Reiterating Lauder’s call for value, Freda said some of the firm’s entry price point brands, including Clinique and Aveda, are infusing their advertising with the value message without overtly mentioning price. In store, the Clinique brand has begun making its prices more visible to shoppers through sales associates and “elegant signage,” said Freda. “The consumer is simply more interested in price today.”
The soon-to-be ceo acknowledged market conditions continue to be tough, but said nevertheless Lauder has made strides. “We are really achieving success in the areas we can control,” he said, mentioning the firm’s actions to reduce sku’s and grow share. “These are early indicators of the success of our strategy,” Freda told WWD.

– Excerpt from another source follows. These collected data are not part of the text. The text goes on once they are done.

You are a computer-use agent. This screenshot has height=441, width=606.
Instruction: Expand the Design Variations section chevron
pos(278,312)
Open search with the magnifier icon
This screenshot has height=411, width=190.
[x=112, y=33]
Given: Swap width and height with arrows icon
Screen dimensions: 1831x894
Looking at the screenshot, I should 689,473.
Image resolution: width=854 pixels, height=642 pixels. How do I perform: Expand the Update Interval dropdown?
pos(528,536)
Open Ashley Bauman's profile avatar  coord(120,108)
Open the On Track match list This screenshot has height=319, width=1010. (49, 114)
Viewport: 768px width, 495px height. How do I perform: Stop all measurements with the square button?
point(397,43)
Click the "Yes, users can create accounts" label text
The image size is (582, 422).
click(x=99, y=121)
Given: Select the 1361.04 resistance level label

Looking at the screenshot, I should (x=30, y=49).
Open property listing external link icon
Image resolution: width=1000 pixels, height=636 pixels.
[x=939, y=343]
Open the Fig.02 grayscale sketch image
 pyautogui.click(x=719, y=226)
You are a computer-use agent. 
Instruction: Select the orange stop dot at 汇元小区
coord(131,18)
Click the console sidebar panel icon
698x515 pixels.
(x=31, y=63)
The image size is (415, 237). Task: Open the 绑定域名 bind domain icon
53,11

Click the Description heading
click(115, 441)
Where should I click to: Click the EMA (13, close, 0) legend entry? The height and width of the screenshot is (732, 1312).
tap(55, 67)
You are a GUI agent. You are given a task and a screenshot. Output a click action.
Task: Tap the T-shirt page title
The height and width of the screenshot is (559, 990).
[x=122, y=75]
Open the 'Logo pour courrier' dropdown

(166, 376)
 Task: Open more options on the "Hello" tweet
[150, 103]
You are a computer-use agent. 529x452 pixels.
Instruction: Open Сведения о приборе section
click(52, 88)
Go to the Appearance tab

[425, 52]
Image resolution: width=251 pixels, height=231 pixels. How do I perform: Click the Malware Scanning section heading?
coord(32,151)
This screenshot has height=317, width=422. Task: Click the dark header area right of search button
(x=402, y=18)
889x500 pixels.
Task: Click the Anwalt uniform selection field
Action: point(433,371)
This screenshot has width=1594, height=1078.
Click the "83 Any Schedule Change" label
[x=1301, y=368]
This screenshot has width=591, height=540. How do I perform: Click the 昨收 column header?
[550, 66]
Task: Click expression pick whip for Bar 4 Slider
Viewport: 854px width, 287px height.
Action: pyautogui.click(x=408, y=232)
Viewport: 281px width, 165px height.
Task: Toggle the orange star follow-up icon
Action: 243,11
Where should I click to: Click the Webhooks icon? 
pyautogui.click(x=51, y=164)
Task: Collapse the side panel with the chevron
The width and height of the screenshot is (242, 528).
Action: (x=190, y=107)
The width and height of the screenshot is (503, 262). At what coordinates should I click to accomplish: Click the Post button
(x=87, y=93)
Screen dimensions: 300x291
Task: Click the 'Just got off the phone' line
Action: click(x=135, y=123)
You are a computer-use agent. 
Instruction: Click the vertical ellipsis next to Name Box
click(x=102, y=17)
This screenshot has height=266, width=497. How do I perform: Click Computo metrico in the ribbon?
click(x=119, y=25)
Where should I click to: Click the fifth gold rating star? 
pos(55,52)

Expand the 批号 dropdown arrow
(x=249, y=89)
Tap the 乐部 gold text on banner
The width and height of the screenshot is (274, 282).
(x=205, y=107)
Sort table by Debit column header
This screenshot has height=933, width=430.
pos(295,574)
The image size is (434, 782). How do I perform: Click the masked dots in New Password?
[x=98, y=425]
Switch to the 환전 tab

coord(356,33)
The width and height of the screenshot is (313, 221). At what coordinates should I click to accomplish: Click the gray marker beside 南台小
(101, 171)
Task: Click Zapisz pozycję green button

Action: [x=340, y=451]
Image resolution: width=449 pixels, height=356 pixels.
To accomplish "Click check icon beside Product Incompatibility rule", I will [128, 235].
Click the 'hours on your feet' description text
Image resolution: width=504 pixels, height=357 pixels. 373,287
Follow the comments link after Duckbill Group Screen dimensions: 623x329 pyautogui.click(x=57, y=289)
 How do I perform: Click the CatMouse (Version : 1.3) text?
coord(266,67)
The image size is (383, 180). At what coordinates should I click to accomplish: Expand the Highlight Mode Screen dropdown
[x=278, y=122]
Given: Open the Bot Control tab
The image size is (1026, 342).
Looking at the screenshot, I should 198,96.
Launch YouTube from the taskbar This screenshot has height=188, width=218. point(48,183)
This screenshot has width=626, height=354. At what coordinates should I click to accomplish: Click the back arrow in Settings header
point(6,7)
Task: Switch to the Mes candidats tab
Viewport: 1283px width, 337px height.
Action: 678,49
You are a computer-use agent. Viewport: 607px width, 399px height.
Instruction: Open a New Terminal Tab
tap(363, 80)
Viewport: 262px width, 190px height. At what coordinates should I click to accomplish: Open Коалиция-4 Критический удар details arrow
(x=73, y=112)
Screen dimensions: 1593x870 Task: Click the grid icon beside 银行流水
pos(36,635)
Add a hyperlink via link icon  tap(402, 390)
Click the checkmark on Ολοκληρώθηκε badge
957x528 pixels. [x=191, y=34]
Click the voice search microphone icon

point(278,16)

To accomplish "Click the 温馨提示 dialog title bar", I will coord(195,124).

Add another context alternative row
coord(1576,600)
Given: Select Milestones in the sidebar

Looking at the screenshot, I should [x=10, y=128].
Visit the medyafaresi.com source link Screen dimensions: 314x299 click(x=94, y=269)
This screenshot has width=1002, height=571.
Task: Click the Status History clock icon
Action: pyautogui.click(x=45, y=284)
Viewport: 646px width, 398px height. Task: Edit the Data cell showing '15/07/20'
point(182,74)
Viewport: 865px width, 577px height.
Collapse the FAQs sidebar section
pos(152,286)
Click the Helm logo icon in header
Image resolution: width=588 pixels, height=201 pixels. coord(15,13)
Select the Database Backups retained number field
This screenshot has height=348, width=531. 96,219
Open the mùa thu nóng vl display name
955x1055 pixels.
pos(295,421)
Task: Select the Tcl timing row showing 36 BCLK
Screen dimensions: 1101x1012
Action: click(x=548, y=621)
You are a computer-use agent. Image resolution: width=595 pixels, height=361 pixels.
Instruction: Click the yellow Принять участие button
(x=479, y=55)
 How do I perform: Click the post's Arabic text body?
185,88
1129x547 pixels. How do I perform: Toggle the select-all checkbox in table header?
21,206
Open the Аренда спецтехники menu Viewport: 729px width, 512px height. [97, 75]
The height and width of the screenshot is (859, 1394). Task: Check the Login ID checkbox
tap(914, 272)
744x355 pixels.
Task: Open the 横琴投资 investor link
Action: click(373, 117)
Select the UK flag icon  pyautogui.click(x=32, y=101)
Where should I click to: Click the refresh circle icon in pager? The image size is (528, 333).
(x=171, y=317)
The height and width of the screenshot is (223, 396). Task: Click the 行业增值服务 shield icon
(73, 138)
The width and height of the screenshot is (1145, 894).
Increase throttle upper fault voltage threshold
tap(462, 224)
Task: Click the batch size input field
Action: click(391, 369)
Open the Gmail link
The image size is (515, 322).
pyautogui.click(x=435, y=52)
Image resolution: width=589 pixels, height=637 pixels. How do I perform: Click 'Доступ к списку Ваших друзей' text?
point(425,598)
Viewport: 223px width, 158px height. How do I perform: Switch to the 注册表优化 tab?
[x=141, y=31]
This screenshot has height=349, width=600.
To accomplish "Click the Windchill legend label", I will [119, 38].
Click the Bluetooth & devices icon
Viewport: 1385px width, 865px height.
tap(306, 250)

When asked by an analyst why there were no “new faces” in the company’s newly unveiled management structure, Freda said, “We have some really great people with excellent expertise in the industry, and they are showing they can drive the new strategy in the right way.”
By region, the company reported quarterly sales in the Americas fell 8.7 percent to $804.4 million. In Europe, the Middle East and Africa, sales declined 16.8 percent to $583.5 million. Asia-Pacific gained 3.8 percent to $308.6 million.
Following Monday’s earnings call, Goldman Sachs analyst Andrew Sawyer wrote, “Estée beat our third-quarter estimate by 14 cents, but benefited from some timing shifts that will hurt the fourth quarter. In fact, [the company] expects June fourth-quarter sales to fall between 8 and 10 percent in local currency. This outlook seems conservative, but even our negative 6 percent organic sales forecast would still mark sales deterioration versus the [third quarter] and even the [second quarter].”
Lauder projected full-year earnings of $1.32 to $1.44 a diluted share before restructuring charges. The company said sales for the year would fall 1 to 3 percent in constant currency terms.